Forum Moderators: coopster

Message Too Old, No Replies

Need some help about a regular expression

I want to know if a url is under domain widget.tld

         

iProgram

7:39 am on Oct 3, 2005 (gmt 0)

10+ Year Member



I want to validate a url provide by a visitor (for example, the referer URL) is under domain widget.tld. For example, the following URLs are valid:
[widget.tld...]
[widget.tld...]
[widget.tld...]
[sub.widget.tld...]
[abc.widget.tld...]

And this one is invalid because it's belong to another domain:
[other-widget.tld...]

The problem is, sometime I also want to make a more strict rule, for example, only pages under a given sub-domain are valid. If the given domain is sub.widget.tld, then:

[widget.tld...] invalid
[widget.tld...] invalid
[widget.tld...] invalid
[sub.widget.tld...] only this URL is valid
[abc.widget.tld...] invalid

Now I want to test URLs using a single regular expression:

if( ereg ($rule, $ref) )
{
...
}

$ref is the URL to be tested, $rule is a regular expression which can be changed at anytime(so that I can decide which domain/subdomain to use). So, how to write this $rule?

ergophobe

4:51 pm on Oct 3, 2005 (gmt 0)

WebmasterWorld Senior Member 10+ Year Member Top Contributors Of The Month



Well, using the PCRE syntax instead of ereg and using backticks ` instead of slashes / as delimiters so we don't have to escape slashes...


$subpats = array (
'none' => '',
'www' => 'www\.',
'sub1' => 'sub1\.',
'sub2' => 'sub2\.',
'all_strict' => '((www¦sub1¦sub2)\.)?',
'all_loose' => '([^\.]*)?');

$pattern = '`http://' . $subpats['all_strict'] . 'widgets\.tld/.*`U';

The \. in the array may need to be double-escaped as \\. (once for PHP once for the regex engine) so you'll need to test that.

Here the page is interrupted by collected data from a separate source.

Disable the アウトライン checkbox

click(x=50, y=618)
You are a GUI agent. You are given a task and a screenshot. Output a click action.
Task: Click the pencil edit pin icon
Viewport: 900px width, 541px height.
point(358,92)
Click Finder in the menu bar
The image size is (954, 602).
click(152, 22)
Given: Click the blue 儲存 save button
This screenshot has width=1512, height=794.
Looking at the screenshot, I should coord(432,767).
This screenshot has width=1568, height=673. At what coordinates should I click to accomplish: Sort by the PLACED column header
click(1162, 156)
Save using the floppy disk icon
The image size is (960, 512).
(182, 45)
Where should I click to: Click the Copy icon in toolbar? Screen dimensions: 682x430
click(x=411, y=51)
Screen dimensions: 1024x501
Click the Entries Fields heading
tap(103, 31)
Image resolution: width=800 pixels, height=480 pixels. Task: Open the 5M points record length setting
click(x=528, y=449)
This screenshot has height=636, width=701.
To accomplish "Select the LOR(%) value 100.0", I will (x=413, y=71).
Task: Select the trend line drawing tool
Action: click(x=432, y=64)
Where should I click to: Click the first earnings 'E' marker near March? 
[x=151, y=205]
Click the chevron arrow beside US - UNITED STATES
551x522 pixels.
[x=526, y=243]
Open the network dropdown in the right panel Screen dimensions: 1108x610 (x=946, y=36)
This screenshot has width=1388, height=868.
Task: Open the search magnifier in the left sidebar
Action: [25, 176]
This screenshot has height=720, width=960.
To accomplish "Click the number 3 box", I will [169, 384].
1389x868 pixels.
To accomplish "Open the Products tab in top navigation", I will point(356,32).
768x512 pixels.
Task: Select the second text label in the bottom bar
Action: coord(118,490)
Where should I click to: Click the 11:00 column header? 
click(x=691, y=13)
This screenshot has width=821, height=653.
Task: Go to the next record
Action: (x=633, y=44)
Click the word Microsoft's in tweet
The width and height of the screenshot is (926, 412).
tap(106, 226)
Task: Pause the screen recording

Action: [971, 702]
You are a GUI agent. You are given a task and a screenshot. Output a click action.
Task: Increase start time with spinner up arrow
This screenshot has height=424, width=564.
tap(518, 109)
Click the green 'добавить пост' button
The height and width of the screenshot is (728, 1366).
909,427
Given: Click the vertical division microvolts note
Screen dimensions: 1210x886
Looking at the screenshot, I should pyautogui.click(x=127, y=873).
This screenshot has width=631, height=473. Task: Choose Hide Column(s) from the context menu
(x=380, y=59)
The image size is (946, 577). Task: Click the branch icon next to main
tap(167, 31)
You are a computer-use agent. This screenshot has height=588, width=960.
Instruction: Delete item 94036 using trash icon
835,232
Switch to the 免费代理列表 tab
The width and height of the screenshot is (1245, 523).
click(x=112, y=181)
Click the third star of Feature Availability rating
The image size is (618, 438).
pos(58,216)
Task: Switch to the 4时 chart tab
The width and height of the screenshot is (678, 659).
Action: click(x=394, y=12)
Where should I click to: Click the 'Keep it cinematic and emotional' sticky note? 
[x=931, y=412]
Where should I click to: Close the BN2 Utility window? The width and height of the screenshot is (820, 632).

And as always, the ¦ needs to be typed in. It can't be pasted from the forum.

Anyway, you should be able to use that or something like it (not tested) and select the proper pattern based on the array. You could use this, for example, to parse the URL and restrict within a subdomain.

For example, if you grab the incoming REQUEST_URI and know it to be sub1.example.com/page1/ you could do something like

$path = explode('/', $url);
$subdomain = str_replace('example.com', '', $path[0]);

if (empty($subdomain))
{
$index = 'none';
}
elseif (!empty($subpats[$subdomain]))
{
$index = $subdomain;
}
else
{
$index = 'all_strict';
}

$pattern = '`http://' . $subpats[$index] . 'widgets\.tld/.*`U';